LA CORTE SUPREMA DI CASSAZIONE

SEZIONE TERZA CIVILE

Composta dagli Ill.mi Sigg.ri Magistrati:

Dott. TRAVAGLINO Giacomo – Presidente –

Dott. BARRECA Giuseppina Luciana – Consigliere –

Dott. VINCENTI Enzo – rel. Consigliere –

Dott. DELL’UTRI Marco – Consigliere –

Dott. TATANGELO Augusto – Consigliere –

ha pronunciato la seguente:

SENTENZA

sul ricorso 12168-2015 proposto da:

MINISTERO ECONOMIA E FINANZE, in persona del Ministro pro tempore,

domiciliatO ex lege in ROMA, VIA DEI PORTOGHESI 12, presso

l’AVVOCATURA GENERALE DELLO STATO, da cui è difeso per legge;

– ricorrente –

contro

D.L.C. e R.S., elettivamente domiciliati in ROMA,

VIA TEULADA 52 presso lo studio dell’avvocato ANGELO SCARPA, che li

rappresenta e difende unitamente all’avvocato PAOLO PACILEO giusta

procura speciale a margine del controricorso;

– controricorrente –

contro

F.LLI P. E F.C. S.R.L. e GENERALI ASSICURAZIONI

S.P.A.;

– intimate –

avverso la sentenza n. 615/2014 della CORTE D’APPELLO di TRIESTE,

depositata il 13/10/2014;

udita la relazione della causa svolta nella pubblica udienza del

10/04/2017 dal Consigliere Dott. VINCENTI ENZO;

udito il P.M., in persona del Sostituto Procuratore Generale Dott.

MISTRI CORRADO, che ha concluso per il rigetto del ricorso;

udito l’Avvocato PAOLO PACILEO.

Fatto

FATTI DI CAUSA

1. – I coniugi D.L.C. e R.S.tore convennero in giudizio il Ministero dell’Economia e delle Finanze e la F.lli P. e F.C. s.r.l. per sentirli condannare al risarcimento di tutti i danni patiti in conseguenza del danneggiamento di effetti personali (mobili e masserizie) avvenuto a causa del relativo trasporto occasionato dal trasferimento da Reggio Calabria a Trieste del Romeo, ufficiale della Guardia di finanza – affidato dall’Amministrazione cui apparteneva lo stesso R. alla anzidetta società, che lo aveva materialmente eseguito nell’agosto 2006.

1.1. – Nel contraddittorio con i convenuti e con la Assicurazioni Generali S.p.a., chiamata in causa dalla C. s.r.l., l’adito Tribunale di Trieste, con sentenza del novembre 2011, accolse la domanda attorea e condannò il Ministero dell’economia e delle finanze e la C. s.r.l. al risarcimento dei danni sofferti dagli attori, quantificati in Euro 41.040,04, oltre ad Euro 32.213,00 in favore della sola D.L. per danni non patrimoniali, con condanna della Assicurazioni Generali S.p.A. a tenere indenne la C. s.r.l. degli esborsi per i soli danni patrimoniali liquidati agli attori.
■ ■ ■
**Quesiti:**
[1] Ricopia parola per parola la sentenza della Cassazione, da "avverso la sentenza" giù fino a "l’Avvocato PAOLO PACILEO.".
[2] Secondo la sentenza della Cassazione, per che cosa ha concluso il Sostituto Procuratore Generale?
[3] Prosegui la sentenza della Cassazione a partire dall'ultima frase riportata.
Per questo lavoro i record non hanno alcun ruolo.

**Dati di puntamento del bersaglio:**
■ ■ ■
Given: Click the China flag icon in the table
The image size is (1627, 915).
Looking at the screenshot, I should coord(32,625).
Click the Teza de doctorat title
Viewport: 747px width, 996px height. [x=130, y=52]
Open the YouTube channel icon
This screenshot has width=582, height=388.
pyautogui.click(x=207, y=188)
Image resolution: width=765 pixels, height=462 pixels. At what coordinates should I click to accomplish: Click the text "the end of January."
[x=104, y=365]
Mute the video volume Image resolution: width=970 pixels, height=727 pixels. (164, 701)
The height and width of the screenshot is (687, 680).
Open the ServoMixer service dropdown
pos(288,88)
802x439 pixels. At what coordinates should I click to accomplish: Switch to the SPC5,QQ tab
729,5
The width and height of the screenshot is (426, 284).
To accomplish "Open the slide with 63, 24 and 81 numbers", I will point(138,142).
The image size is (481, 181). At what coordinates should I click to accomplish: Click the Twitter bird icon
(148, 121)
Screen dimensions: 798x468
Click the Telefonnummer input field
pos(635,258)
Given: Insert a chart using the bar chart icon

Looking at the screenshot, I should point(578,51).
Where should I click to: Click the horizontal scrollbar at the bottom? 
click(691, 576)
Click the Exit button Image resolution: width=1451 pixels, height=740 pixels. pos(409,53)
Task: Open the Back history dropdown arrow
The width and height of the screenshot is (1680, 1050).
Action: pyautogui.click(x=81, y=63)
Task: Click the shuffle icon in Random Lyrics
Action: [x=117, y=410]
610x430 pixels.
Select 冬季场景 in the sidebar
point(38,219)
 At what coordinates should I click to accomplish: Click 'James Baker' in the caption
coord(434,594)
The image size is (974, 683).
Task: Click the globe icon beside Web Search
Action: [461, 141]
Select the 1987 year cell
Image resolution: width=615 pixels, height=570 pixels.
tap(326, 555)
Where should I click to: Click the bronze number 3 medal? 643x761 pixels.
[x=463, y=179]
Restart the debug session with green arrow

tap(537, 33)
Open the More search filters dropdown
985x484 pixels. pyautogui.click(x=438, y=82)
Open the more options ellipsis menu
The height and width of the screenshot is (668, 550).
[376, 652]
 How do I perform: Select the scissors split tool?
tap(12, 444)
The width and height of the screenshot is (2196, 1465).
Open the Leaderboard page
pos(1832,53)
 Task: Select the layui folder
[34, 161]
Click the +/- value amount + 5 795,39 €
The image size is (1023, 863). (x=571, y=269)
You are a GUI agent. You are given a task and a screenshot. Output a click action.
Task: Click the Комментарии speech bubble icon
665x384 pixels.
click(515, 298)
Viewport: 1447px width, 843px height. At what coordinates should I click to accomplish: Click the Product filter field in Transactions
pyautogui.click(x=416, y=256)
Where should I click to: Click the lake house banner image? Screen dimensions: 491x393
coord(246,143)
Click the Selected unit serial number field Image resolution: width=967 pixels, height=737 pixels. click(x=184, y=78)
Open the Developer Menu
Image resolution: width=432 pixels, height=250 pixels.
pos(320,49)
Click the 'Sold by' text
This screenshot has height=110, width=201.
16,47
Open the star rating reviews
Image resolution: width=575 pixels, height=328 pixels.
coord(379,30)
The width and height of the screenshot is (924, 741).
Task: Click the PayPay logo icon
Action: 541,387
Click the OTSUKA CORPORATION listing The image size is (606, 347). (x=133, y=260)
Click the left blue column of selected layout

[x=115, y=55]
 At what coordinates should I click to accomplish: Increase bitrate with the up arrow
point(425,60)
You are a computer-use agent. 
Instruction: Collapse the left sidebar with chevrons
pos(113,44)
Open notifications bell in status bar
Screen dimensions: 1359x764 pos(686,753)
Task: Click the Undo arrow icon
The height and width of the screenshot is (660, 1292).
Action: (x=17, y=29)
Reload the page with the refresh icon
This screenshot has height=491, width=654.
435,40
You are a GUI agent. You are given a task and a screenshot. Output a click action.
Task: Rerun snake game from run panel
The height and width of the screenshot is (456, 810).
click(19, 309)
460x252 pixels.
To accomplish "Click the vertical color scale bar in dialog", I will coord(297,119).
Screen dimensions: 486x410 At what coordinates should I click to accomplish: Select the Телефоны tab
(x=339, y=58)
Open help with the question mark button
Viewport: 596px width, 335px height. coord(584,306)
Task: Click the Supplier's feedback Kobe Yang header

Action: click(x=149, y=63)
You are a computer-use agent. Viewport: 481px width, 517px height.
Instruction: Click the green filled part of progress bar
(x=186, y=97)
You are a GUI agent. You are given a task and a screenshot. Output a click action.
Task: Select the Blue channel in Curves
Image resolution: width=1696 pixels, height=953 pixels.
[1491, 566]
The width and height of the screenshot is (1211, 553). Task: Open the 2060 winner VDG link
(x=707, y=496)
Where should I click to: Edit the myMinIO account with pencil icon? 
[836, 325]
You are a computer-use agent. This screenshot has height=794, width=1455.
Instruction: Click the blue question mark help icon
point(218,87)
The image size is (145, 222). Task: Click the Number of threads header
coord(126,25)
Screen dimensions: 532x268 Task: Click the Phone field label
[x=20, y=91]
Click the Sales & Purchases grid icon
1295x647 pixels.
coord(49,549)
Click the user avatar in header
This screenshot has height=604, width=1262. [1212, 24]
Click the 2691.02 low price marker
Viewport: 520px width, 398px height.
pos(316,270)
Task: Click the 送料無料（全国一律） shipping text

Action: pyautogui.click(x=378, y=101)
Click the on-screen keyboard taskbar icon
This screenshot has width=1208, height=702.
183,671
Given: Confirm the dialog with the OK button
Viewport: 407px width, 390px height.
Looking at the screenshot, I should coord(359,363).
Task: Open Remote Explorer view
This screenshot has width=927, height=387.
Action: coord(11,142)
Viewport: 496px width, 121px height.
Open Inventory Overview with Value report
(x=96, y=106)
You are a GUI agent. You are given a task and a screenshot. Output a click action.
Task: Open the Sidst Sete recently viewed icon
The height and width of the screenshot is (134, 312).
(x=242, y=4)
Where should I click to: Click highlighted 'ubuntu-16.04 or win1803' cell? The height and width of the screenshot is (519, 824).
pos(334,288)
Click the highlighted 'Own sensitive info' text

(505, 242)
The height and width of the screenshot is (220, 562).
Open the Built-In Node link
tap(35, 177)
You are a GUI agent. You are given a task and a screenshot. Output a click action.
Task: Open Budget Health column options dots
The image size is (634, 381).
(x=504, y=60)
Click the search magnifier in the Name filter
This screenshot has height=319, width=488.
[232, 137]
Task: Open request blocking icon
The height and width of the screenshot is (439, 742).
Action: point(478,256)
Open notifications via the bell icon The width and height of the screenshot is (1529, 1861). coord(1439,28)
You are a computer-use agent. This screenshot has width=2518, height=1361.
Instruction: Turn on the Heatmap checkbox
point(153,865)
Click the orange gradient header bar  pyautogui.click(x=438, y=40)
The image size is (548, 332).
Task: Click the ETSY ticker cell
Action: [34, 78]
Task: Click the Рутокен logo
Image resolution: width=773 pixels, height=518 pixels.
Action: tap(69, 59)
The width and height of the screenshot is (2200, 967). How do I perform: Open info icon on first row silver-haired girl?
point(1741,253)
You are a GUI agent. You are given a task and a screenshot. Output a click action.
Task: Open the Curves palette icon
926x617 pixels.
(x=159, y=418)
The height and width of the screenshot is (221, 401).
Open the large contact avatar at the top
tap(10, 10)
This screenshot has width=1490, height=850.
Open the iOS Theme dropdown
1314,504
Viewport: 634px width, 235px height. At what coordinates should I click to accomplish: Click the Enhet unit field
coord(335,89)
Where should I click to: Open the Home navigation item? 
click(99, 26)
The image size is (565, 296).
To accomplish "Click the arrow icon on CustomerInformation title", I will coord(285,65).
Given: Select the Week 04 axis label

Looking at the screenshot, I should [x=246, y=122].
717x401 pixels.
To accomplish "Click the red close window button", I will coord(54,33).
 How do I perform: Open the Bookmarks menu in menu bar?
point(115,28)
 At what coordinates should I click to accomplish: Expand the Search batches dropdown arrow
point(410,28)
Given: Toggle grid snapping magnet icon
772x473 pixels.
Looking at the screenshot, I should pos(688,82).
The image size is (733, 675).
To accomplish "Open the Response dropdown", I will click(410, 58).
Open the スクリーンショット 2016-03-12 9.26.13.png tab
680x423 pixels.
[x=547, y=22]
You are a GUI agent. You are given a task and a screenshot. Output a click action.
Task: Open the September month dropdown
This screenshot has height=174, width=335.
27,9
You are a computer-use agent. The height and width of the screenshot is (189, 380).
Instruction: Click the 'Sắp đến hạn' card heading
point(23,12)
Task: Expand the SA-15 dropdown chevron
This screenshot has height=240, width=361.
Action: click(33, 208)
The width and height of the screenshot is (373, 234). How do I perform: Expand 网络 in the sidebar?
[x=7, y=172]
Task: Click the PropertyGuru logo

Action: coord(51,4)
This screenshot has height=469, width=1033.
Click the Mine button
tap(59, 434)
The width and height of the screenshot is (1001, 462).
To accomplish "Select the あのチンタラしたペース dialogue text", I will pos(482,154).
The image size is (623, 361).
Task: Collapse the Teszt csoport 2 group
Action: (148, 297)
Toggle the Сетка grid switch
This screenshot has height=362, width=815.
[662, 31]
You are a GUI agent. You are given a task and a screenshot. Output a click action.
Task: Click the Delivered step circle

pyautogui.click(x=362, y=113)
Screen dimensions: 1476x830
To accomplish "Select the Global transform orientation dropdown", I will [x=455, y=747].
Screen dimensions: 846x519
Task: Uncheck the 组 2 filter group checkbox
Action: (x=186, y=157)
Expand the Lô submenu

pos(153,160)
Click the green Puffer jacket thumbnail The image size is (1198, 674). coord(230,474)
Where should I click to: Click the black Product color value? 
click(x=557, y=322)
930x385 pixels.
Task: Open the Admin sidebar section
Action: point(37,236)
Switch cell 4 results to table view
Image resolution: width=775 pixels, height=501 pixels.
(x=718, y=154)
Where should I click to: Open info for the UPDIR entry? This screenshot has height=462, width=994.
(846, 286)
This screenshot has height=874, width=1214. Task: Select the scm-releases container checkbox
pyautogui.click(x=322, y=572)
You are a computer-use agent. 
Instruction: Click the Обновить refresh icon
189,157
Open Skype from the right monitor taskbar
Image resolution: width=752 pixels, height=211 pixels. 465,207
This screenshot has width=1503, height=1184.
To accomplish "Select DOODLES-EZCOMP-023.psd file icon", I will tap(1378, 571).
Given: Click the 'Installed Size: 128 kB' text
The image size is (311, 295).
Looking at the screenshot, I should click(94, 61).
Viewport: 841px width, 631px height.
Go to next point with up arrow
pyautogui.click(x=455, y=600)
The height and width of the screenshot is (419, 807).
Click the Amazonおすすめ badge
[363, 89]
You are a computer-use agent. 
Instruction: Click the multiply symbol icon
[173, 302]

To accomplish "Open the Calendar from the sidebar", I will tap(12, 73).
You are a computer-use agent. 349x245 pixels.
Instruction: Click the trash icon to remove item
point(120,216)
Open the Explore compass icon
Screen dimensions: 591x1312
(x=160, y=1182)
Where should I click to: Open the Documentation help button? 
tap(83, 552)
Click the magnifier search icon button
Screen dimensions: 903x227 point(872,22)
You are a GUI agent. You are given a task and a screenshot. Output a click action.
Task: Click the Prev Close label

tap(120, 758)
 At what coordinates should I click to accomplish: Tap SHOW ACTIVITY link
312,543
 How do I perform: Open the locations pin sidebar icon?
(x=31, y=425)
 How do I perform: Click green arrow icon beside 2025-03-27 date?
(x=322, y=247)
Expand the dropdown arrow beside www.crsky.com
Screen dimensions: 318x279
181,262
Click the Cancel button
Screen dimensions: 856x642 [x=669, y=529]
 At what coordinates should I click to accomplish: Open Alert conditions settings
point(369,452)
■ ■ ■
**Risultati:**
[1]
avverso la sentenza n. 615/2014 della CORTE D’APPELLO di TRIESTE,

depositata il 13/10/2014;

udita la relazione della causa svolta nella pubblica udienza del

10/04/2017 dal Consigliere Dott. VINCENTI ENZO;

udito il P.M., in persona del Sostituto Procuratore Generale Dott.

MISTRI CORRADO, che ha concluso per il rigetto del ricorso;

udito l’Avvocato PAOLO PACILEO.

[2] Per il rigetto del ricorso.

[3]
2. – Avverso la predetta sentenza proponevano impugnazione tutte le parti: in via principale il Ministero dell’economia e delle finanze e in via incidentale gli originari attori, la F.lli P. e F.C. s.r.l. e la Assicurazioni Generali S.p.A.

2.1. – La Corte di appello di Trieste, con sentenza resa pubblica il 13 ottobre 2014, rigettava i gravami proposti dal Ministero, dalla C. s.r.l. e dalla Assicurazioni Generali; accoglieva parzialmente, invece, l’appello della D.L. e del R., condannando il Ministero e la società C. al pagamento in favore di entrambi gli appellanti incidentali della maggior somma di Euro 54.441,04 e in favore della D.L. dell’ulteriore importo di Euro 2.520,00.

3. – Per la cassazione di tale sentenza ricorre il Ministero dell’economia e delle finanze, affidando le sorti dell’impugnazione a tre motivi.

Resistono con controricorso D.L.C. e R.S., mentre non hanno svolto attività difensiva in questa sede gli intimati F.lli P. e F.C. s.r.l. e Generali Assicurazioni S.p.A..

Diritto

RAGIONI DELLA DECISIONE

1. – Con il primo mezzo è denunciata violazione e falsa applicazione della L. n. 836 del 1973, art. 19, della L. n. 417 del 1978, art. 11, comma 2, e il D.P.R. n. 254 del 1999, art. 48.

Il Ministero ricorrente evidenzia, anzitutto, che, in base alla L. n. 836 del 1973, art. 19 e alla L. n. 417 del 1978, art. 11, comma 2, in caso di trasferimento d’autorità di un dipendente pubblico, l’Amministrazione, per alleviarne almeno l’onere economico, può valutare l’opportunità di provvedere al trasloco di mobili e masserizie con mezzi propri. Tuttavia, non disponendo la Guardia di Finanza di mezzi propri, nè di personale qualificato, per assolvere alle operazioni di trasloco, il Comando Generale aveva emanato apposite circolari (n. 165334 del 7 maggio 1996 e n. 44120 dell’Il febbraio 1999) con cui (in base alla prima) era consentito agli “Enti Amministrativi periferici” di stipulare apposite convenzioni con ditte private al fine di espletare le attività di trasporto ovvero (con la seconda) gli Enti medesimi erano delegati ad autorizzare direttamente il trasporto dei beni con mezzi diversi dalla ferrovia. Inoltre, la facoltà di stipula di convenzioni con trasportatori privati, là dove l’Amministrazione non disponesse di mezzi idonei ad effettuare il trasporto, era confermata dal D.P.R. n. 254 del 1999, art. 48.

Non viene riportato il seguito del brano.